PROBLEM TO SOLVE: Copy each line of the following material exactly.

DATASET ENTRIES:
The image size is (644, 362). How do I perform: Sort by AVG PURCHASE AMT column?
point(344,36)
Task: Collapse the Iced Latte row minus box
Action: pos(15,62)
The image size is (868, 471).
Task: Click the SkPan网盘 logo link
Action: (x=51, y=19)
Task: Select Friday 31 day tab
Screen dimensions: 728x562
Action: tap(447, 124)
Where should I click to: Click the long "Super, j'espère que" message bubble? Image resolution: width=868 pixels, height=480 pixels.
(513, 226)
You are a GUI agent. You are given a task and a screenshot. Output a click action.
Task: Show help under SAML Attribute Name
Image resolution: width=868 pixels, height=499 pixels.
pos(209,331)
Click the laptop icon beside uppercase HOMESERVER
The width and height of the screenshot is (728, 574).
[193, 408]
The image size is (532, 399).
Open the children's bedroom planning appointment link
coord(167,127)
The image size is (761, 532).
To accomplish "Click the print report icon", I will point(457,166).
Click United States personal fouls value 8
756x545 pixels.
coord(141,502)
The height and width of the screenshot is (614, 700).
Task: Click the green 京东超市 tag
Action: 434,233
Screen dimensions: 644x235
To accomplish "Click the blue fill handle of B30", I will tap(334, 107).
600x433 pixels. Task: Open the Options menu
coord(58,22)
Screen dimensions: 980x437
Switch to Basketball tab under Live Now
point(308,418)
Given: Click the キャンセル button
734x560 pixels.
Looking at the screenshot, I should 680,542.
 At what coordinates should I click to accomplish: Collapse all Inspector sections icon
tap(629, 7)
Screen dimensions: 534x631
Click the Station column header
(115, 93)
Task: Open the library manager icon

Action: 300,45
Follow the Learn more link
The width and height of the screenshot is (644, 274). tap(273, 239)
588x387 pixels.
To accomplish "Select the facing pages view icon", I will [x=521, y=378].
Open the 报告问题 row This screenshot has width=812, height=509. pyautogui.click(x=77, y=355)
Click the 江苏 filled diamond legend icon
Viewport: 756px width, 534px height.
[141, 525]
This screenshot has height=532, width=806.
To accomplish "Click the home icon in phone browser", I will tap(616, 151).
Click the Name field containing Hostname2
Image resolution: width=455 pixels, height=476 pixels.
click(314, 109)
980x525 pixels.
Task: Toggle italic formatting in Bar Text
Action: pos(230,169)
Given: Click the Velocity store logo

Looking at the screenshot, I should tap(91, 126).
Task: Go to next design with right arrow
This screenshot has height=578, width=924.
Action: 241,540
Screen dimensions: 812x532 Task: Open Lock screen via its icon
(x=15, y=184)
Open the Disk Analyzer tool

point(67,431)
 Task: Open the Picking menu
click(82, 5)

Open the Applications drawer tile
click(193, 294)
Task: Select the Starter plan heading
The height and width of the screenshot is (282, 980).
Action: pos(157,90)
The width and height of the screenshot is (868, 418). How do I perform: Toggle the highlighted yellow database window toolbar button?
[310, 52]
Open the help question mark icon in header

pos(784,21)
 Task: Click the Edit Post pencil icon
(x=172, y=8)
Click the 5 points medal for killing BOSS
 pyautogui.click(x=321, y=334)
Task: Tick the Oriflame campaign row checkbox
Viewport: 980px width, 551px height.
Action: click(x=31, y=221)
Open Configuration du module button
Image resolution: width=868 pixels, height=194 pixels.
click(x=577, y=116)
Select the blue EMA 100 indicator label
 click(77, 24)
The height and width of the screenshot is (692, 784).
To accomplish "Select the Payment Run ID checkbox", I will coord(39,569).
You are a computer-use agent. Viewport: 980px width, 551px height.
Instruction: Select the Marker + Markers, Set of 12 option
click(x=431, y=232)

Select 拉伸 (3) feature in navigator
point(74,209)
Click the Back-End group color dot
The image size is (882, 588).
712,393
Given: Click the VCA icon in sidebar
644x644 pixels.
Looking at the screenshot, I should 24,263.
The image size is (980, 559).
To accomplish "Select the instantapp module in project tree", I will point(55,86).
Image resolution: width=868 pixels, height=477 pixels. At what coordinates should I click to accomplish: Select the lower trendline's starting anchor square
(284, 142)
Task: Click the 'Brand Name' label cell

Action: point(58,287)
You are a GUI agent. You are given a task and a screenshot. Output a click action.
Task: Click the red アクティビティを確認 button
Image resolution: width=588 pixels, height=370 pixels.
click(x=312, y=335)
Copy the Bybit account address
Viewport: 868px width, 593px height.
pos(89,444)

THE ANSWER:
The image size is (644, 362). How do I perform: Sort by AVG PURCHASE AMT column?
point(344,36)
Task: Collapse the Iced Latte row minus box
Action: pos(15,62)
The image size is (868, 471).
Task: Click the SkPan网盘 logo link
Action: (x=51, y=19)
Task: Select Friday 31 day tab
Screen dimensions: 728x562
Action: tap(447, 124)
Where should I click to: Click the long "Super, j'espère que" message bubble? Image resolution: width=868 pixels, height=480 pixels.
(513, 226)
You are a GUI agent. You are given a task and a screenshot. Output a click action.
Task: Show help under SAML Attribute Name
Image resolution: width=868 pixels, height=499 pixels.
pos(209,331)
Click the laptop icon beside uppercase HOMESERVER
The width and height of the screenshot is (728, 574).
[193, 408]
The image size is (532, 399).
Open the children's bedroom planning appointment link
coord(167,127)
The image size is (761, 532).
To accomplish "Click the print report icon", I will point(457,166).
Click United States personal fouls value 8
756x545 pixels.
coord(141,502)
The height and width of the screenshot is (614, 700).
Task: Click the green 京东超市 tag
Action: 434,233
Screen dimensions: 644x235
To accomplish "Click the blue fill handle of B30", I will tap(334, 107).
600x433 pixels. Task: Open the Options menu
coord(58,22)
Screen dimensions: 980x437
Switch to Basketball tab under Live Now
point(308,418)
Given: Click the キャンセル button
734x560 pixels.
Looking at the screenshot, I should 680,542.
 At what coordinates should I click to accomplish: Collapse all Inspector sections icon
tap(629, 7)
Screen dimensions: 534x631
Click the Station column header
(115, 93)
Task: Open the library manager icon

Action: 300,45
Follow the Learn more link
The width and height of the screenshot is (644, 274). tap(273, 239)
588x387 pixels.
To accomplish "Select the facing pages view icon", I will [x=521, y=378].
Open the 报告问题 row This screenshot has width=812, height=509. pyautogui.click(x=77, y=355)
Click the 江苏 filled diamond legend icon
Viewport: 756px width, 534px height.
[141, 525]
This screenshot has height=532, width=806.
To accomplish "Click the home icon in phone browser", I will tap(616, 151).
Click the Name field containing Hostname2
Image resolution: width=455 pixels, height=476 pixels.
click(314, 109)
980x525 pixels.
Task: Toggle italic formatting in Bar Text
Action: pos(230,169)
Given: Click the Velocity store logo

Looking at the screenshot, I should tap(91, 126).
Task: Go to next design with right arrow
This screenshot has height=578, width=924.
Action: 241,540
Screen dimensions: 812x532 Task: Open Lock screen via its icon
(x=15, y=184)
Open the Disk Analyzer tool

point(67,431)
 Task: Open the Picking menu
click(82, 5)

Open the Applications drawer tile
click(193, 294)
Task: Select the Starter plan heading
The height and width of the screenshot is (282, 980).
Action: pos(157,90)
The width and height of the screenshot is (868, 418). How do I perform: Toggle the highlighted yellow database window toolbar button?
[310, 52]
Open the help question mark icon in header

pos(784,21)
 Task: Click the Edit Post pencil icon
(x=172, y=8)
Click the 5 points medal for killing BOSS
 pyautogui.click(x=321, y=334)
Task: Tick the Oriflame campaign row checkbox
Viewport: 980px width, 551px height.
Action: click(x=31, y=221)
Open Configuration du module button
Image resolution: width=868 pixels, height=194 pixels.
click(x=577, y=116)
Select the blue EMA 100 indicator label
 click(77, 24)
The height and width of the screenshot is (692, 784).
To accomplish "Select the Payment Run ID checkbox", I will coord(39,569).
You are a computer-use agent. Viewport: 980px width, 551px height.
Instruction: Select the Marker + Markers, Set of 12 option
click(x=431, y=232)

Select 拉伸 (3) feature in navigator
point(74,209)
Click the Back-End group color dot
The image size is (882, 588).
712,393
Given: Click the VCA icon in sidebar
644x644 pixels.
Looking at the screenshot, I should 24,263.
The image size is (980, 559).
To accomplish "Select the instantapp module in project tree", I will point(55,86).
Image resolution: width=868 pixels, height=477 pixels. At what coordinates should I click to accomplish: Select the lower trendline's starting anchor square
(284, 142)
Task: Click the 'Brand Name' label cell

Action: point(58,287)
You are a GUI agent. You are given a task and a screenshot. Output a click action.
Task: Click the red アクティビティを確認 button
Image resolution: width=588 pixels, height=370 pixels.
click(x=312, y=335)
Copy the Bybit account address
Viewport: 868px width, 593px height.
pos(89,444)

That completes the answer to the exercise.